Problem: First, people who care that little about going to therapy don't go. Period. Ergo, Difficult Character must have some stake in going. That stake, of course, is that Someone in Authority demanded it. In these stories then, why does Someone in Authority never seem to punish Difficult Character for his actions? Answer: Writer Logic FAIL.

If Someone in Authority lets his elite human killing machine run around busting up therapists' offices, he's lost control of said elite soldier. And that's dangerous. No, Someone in Authority would come down on Difficult Character, and come down hard. Difficult character wouldn't be able to "[BS] my way through...the usual lecture about needing to keep the support staff untraumatized."

Writers who fail to portray those consequences are missing a great opportunity to show their characters in conflict.

Both sociologist Jack Katz and psychologist Roy Baumeister have looked at the psychology of the badass. As Baumeister puts it, "the badass...applies the myth of pure evil for his own benefit...the mere threat of violence is one of the main ways [this type of person] take[s interpersonal] power... As Katz emphasizes in his portrait of the badass, the irrationality is vital for conveying to everyone that the badass cannot be controlled or predicted, let alone understood."

But - Difficult Character is never really a true badass. He doesn't go around randomly "being mean and cruel for no apparent reason." Nope, other than his bad behavior in the poor shrink's office, Difficult Character is often deep and tortured, and we learn that after he supposedly convinces the shrink he's impervious to human emotions.

Esteemed Writer, if you must send your Difficult Character to therapy, think outside the cliché: how can you use Difficult Character's interaction with the therapist to let readers in on the secret that he actually cares so much that he's tortured? To ramp up the story stakes?

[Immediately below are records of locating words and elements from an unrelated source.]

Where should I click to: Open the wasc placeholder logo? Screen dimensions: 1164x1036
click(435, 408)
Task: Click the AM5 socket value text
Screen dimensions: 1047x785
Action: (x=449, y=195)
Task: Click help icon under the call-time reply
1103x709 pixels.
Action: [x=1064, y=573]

If Therapist is meant to assess Difficult Character's ability to function in society, what if she sees a crack in his façade? What if she reports back to Someone in Authority that he's pushing Difficult Character way too hard...and she's right? What if Difficult Character is removed from duty? How does that impact the identity of someone who's as badass as Difficult Character?

Or maybe your Difficult Character is more like the silver-tongued commander, turning every question back on the therapist. Hardly unique behavior. In fact, Therapist has a name for that: resistance. But what if she's able to penetrate that resistance, using tried-and-true therapy techniques?* What if Difficult Character confesses to resenting the ridiculous amount of responsibility placed on his young shoulders? What might he discover in subsequent sessions?

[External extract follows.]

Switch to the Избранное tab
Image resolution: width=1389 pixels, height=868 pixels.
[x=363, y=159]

A true badass, argues fellow PT blogger Jim Taylor, isn't someone like Jersey Shore's The Situation, who knocks himself out trying to be cool. No, "a real badass is driven by values such as responsibility, justice, honor, courage, compassion, humility, integrity, and selflessness, which pretty much disqualifies most every self-proclaimed badass out there... A badass is someone who stands up for the weak and oppressed...who takes a ‘hit for the team,' meaning puts others' needs ahead of [his] own, whether a soldier in a platoon [or] a parent working two jobs to give her children a better life..." [italics mine] For example, "Batman is a badass...because he suffered in his life and devoted his life to justice."

Many Difficult Characters (including the ones I'm using in my examples above) are (anti)heroes; busting up a therapist's office is, in reality, against character. These are characters who help people, save people — not characters who would actually terrorize innocents who are just trying to help them. How much richer can your story be if your character is just a touch less impervious, just a touch more human?

Only you know, Esteemed Writer, and if we're lucky, maybe you'll tell us in a story!

* How can you help your therapist character break through your antihero's resistance? I address techniques in my new book, The Writer's Guide to Psychology: How to Write Accurately About Psychological Disorders, Clinical Treatment and Human Behavior.

Reference:

Baumeister. R. F. (1997). Evil: Inside human violence and cruelty, 121-123. New York: Henry Holt. Katz is cited and quoted within Baumeister's book.